You Don't Have an AI Problem. You Have a Training Problem.
The Gap Nobody Talks About
I was in a breakout session recently where the room filled faster than anyone expected. Extra chairs were pulled in. People stood at the back. These were senior leaders from well-run organisations — and they wanted to be there.
Someone asked who had tried AI in their work. Almost every hand went up. When they asked who was getting real value from it, most hands came down.
Almost none of them knew what to do next.
It is not one gap. It is many. Some tried it a year ago, got inconsistent results, and quietly put it down — concluding the tool wasn’t ready, rather than that they hadn’t been shown how. Some use it every day and have no idea they’re barely scratching the surface. Some have built something into their workflows and get results too variable to trust, without knowing whether the problem is the model, the instructions, or something else. And some have never started — not out of resistance, but because nobody told them this wasn’t a technology tool. It’s a work tool. It belongs to everyone.
Right now, somewhere in your organisation, someone is using AI to research a topic or summarise a document. That’s the right instinct. But they may have reached for whichever tool felt familiar, without knowing that different models have different strengths — and that some will confidently invent sources that don’t exist. The output looks authoritative. Nobody checks it. That’s not a cautionary tale. That’s Tuesday.
That gap is not primarily a strategy problem. It is not primarily a budget problem. At its root, it is a people problem — grassroots, every role, every level.

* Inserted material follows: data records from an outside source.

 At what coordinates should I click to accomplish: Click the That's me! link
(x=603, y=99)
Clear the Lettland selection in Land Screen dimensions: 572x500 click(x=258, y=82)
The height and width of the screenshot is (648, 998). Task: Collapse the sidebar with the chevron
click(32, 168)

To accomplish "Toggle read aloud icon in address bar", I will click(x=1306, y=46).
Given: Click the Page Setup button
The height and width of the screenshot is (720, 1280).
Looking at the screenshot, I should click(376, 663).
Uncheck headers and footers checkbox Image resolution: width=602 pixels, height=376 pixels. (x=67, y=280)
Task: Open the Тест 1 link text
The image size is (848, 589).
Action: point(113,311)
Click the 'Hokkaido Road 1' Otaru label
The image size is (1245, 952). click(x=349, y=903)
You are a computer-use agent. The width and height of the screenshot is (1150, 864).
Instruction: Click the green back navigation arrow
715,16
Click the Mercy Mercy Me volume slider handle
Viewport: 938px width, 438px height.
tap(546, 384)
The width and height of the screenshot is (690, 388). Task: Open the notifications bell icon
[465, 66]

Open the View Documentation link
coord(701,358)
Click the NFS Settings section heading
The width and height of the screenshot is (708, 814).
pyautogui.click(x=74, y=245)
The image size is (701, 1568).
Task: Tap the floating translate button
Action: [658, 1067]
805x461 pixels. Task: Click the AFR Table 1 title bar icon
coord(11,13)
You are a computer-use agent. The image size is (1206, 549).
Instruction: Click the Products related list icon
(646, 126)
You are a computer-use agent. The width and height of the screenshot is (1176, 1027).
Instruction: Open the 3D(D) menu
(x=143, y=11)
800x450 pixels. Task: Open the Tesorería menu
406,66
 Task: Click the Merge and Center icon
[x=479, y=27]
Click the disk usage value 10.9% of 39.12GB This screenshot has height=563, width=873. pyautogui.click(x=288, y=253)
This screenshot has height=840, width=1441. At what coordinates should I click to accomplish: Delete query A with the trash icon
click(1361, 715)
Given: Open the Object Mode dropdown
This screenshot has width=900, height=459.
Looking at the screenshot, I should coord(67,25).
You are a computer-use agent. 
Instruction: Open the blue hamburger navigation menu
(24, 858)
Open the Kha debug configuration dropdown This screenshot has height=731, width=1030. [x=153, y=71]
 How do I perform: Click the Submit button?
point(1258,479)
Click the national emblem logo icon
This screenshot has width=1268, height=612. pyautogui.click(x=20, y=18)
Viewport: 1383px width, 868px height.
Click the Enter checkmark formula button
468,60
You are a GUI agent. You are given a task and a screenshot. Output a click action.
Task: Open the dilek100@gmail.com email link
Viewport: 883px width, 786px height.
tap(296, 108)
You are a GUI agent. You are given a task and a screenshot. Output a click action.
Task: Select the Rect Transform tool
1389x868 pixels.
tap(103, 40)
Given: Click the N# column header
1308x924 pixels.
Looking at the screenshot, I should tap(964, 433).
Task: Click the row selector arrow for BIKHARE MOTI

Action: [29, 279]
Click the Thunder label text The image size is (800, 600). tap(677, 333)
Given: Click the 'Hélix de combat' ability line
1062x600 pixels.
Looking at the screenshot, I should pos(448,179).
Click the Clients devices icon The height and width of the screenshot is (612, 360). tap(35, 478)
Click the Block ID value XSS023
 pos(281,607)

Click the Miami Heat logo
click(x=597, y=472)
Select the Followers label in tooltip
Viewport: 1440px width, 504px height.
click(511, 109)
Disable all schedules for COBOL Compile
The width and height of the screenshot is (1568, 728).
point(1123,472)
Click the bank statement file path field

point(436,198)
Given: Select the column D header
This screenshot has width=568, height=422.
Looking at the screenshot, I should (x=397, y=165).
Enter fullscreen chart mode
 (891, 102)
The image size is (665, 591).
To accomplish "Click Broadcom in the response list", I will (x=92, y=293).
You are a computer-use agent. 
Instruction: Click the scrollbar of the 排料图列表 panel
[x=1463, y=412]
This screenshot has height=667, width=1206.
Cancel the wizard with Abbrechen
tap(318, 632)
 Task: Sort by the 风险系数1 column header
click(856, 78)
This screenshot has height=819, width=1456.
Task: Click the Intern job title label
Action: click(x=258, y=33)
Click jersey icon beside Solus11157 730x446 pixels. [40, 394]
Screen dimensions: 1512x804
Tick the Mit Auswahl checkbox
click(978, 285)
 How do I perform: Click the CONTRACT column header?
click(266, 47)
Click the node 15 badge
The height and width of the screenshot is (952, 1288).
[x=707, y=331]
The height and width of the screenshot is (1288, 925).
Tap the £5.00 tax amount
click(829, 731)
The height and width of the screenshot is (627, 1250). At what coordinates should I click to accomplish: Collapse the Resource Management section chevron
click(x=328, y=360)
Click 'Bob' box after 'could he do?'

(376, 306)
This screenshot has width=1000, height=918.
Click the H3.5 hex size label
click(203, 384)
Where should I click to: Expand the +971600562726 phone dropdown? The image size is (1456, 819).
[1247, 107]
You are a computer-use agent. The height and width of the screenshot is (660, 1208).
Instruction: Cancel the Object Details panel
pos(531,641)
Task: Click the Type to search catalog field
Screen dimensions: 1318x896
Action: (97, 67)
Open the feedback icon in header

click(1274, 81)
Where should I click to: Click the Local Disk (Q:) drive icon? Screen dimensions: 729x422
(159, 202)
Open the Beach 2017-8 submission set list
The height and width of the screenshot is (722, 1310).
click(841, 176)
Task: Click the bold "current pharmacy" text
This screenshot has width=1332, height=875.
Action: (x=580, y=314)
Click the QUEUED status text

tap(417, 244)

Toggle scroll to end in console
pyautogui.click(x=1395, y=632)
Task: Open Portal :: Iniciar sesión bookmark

Deloitte’s 2026 survey of over 3,000 senior leaders found insufficient worker skills ranked as the single biggest barrier to AI integration, above legacy systems, above governance, above budget. And it has been easy to miss because this space moves faster than any reasonable person can track. Keeping up feels like a full-time job on top of the actual job — so most organisations have quietly put it off, meaning to come back to it, while the distance grows.
I watched what that distance looks like in a room. Angelo Robles — a leading voice on AI adoption in private wealth and author of multiple books on the subject — had just finished presenting. He had walked them through it: specific steps, named in order. In the Q&A, someone asked for something concrete they could use right now. ‘I just gave you five concrete steps,’ Angelo said. To which the room responded: ‘Can you just give us a prompt that works?’ The best advice people offered each other afterward: use a prompt optimiser.
This was not an unprepared room. These were serious people, paying close attention, trying hard. The information was there. The foundation to receive it wasn’t.
That foundation can be built.
Does anyone in this room know whether your people — not your systems — have actually been shown how to use AI?